■ Given request: Can you write out the material word for word, starting at the line that contains "Click the Top" and ending with the last line of the material?

[Stored entries]
========

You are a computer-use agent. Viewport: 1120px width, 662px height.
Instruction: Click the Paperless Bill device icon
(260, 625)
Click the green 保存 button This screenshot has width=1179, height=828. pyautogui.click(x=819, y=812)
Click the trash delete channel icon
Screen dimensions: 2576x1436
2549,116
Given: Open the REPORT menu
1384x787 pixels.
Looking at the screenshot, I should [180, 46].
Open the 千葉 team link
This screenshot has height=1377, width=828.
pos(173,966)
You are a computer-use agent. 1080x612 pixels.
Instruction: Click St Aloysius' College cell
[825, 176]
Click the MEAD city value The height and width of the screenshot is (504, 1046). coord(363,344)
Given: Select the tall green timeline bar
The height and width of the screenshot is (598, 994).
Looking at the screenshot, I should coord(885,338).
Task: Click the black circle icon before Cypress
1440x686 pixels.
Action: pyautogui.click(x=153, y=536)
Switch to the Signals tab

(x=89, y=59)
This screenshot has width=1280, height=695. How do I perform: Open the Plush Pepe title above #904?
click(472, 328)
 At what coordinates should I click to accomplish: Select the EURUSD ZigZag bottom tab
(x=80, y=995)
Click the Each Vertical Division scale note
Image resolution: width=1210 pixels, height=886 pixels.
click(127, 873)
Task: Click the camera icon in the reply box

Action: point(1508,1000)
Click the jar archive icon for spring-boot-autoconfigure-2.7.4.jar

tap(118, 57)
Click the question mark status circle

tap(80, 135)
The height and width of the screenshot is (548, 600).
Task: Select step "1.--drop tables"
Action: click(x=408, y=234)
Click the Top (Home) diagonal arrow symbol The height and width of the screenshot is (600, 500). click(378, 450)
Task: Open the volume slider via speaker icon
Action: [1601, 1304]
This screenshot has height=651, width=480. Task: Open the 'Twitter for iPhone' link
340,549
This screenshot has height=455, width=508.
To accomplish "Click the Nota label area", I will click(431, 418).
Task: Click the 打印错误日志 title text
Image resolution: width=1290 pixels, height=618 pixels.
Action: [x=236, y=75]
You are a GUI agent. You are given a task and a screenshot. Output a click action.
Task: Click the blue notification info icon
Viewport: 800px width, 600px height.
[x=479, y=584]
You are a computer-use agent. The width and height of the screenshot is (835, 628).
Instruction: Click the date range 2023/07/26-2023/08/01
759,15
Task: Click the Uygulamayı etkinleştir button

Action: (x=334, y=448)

========

■ Finished task:
Click the Top (Home) diagonal arrow symbol The height and width of the screenshot is (600, 500). click(378, 450)
Task: Open the volume slider via speaker icon
Action: [1601, 1304]
This screenshot has height=651, width=480. Task: Open the 'Twitter for iPhone' link
340,549
This screenshot has height=455, width=508.
To accomplish "Click the Nota label area", I will click(431, 418).
Task: Click the 打印错误日志 title text
Image resolution: width=1290 pixels, height=618 pixels.
Action: [x=236, y=75]
You are a GUI agent. You are given a task and a screenshot. Output a click action.
Task: Click the blue notification info icon
Viewport: 800px width, 600px height.
[x=479, y=584]
You are a computer-use agent. The width and height of the screenshot is (835, 628).
Instruction: Click the date range 2023/07/26-2023/08/01
759,15
Task: Click the Uygulamayı etkinleştir button

Action: (x=334, y=448)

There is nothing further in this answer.